Second, an argument may be made that the Act interferes with the achievement of the federal objective to protect the nation from terrorism — even though the Act was enacted for a similar purpose as the Order — because it works to deliver the business records to a different federal entity. Further, that the Order’s objective is also frustrated because the Act requires the businesses themselves to produce the requested information rather than the FBI obtaining the records.
Finally, the State X Act may also fail under the Supremacy Clause so that it should be preempted because the Order appears to “occupy” the entire field of national terrorism protection. This is especially evident given the fact the Order has created a mechanism to enforce the law — through the Secretary and FBI — rather than through State X’s procedure for doing so.
WHETHER THE ORDER AND ACT ON THEIR FACE VIOLATE THE FOURTH AMENDMENT
Fourth Amendment
The Fourth Amendment provides that people should be free in their persons from unreasonable searches and seizures. Here, a search may be defined as a governmental intrusion into an area where a person has a reasonable and justifiable expectation of privacy.
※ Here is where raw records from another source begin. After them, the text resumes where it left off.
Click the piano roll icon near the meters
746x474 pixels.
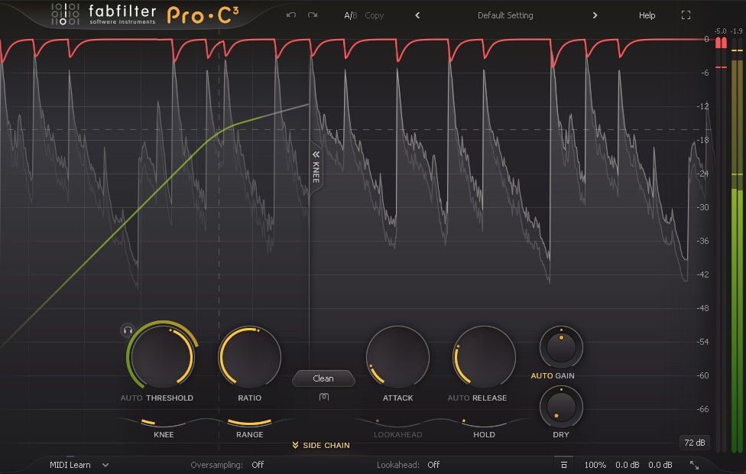click(563, 464)
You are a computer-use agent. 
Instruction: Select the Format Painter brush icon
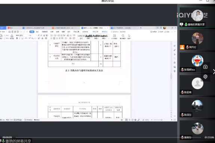pos(12,36)
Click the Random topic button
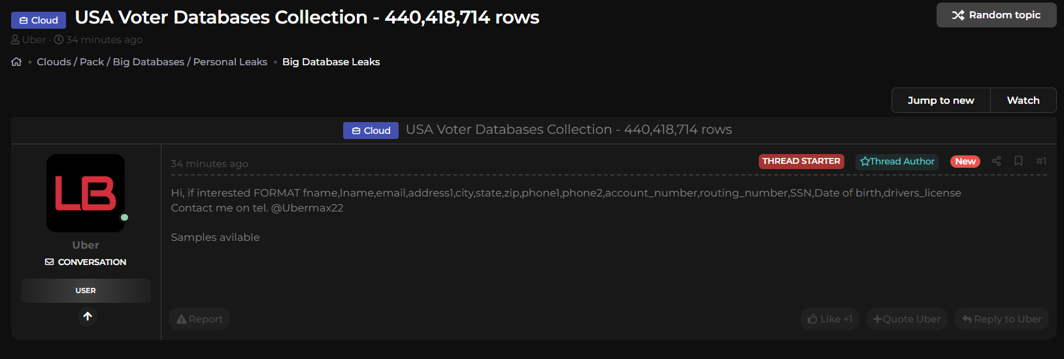Screen dimensions: 1064x359 (996, 15)
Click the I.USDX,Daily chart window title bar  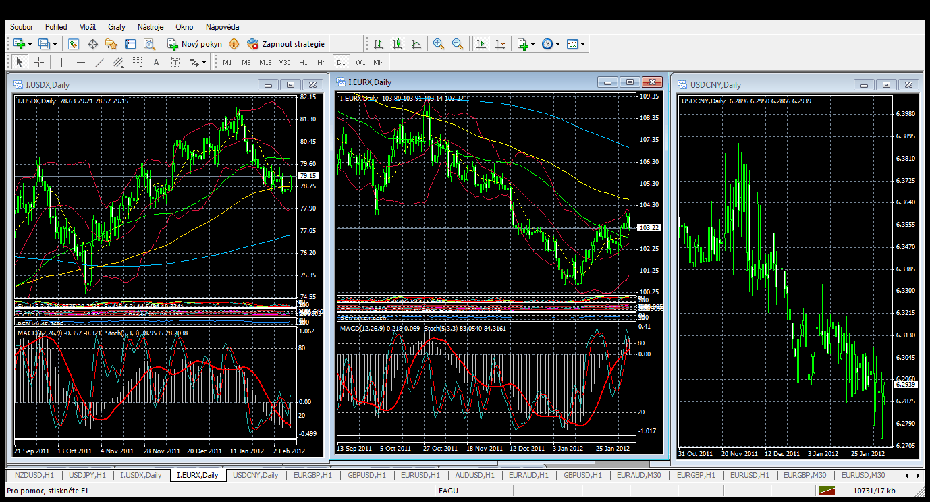(x=135, y=84)
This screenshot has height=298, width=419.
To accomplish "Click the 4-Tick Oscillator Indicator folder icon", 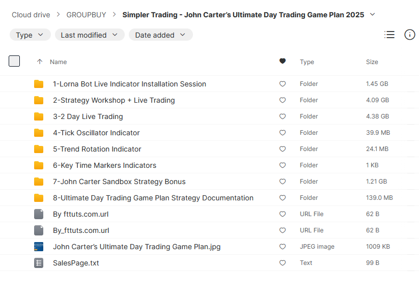I will click(x=39, y=133).
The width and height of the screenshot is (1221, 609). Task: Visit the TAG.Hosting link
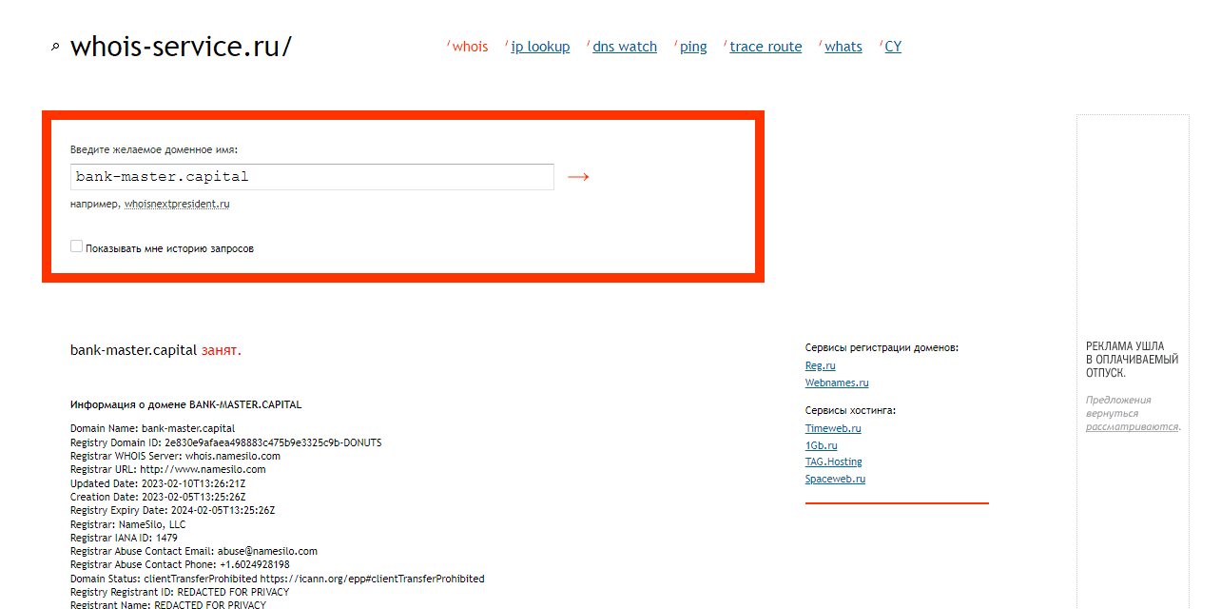(x=833, y=462)

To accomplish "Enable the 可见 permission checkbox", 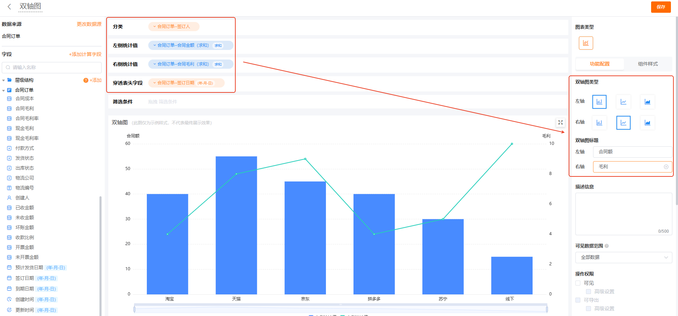I will 578,283.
A seizure is defined as the exercise of control by the government over a person or thing. What is reasonable under the Fourth Amendment depends on the circumstances — with some searches and seizures reasonable only if the government has first obtained a warrant and others reasonable without a warrant.
The Order
Applied to the facts of our case, a strong argument may be made that the Order violates the Fourth Amendment on its face because it unambiguously authorizes the search and seizure of business records without a warrant. This position is compounded because the Order requires state and local law enforcement agencies to comply with any request made by the Secretary. Absent from the language of the Order is a mechanism that would allow a neutral and detached magistrate to review the evidence to make a determination that a warrant should issue — such as is the case in authorizing electronic surveillance for domestic organizations.
While the procurement of business records by the federal government through the “National Security Request” procedure certainly qualifies as governmental intrusion for the purpose of exercising control over private records, there is no way to determine from the Order’s language whether it is reasonable in the absence of a warrant. Without such language, the constitutionality of the Order as invalid on its face under the Fourth Amendment seems clear. The government would need to more precisely clarify the “no warrant” aspect of the Order’s language — and especially in identifying national terrorism criteria. The government’s other argument would be that the interests of national security demands expedience and security that would be impeded by review of the evidence through the magistrate process.
The Act
In contrast, the State X Act does not seem to be violative of the Fourth Amendment on its face because it does not authorize the procurement of the business records without a warrant. In fact, the Act merely requires any business served with a Request to submit their records to the State X Department of Justice. This would seem to satisfy the reasonableness requirement of the Fourth Amendment in allowing a review of the business record evidence by the State Justice Department so that they may then make a determination as to whether a search warrant should be obtained.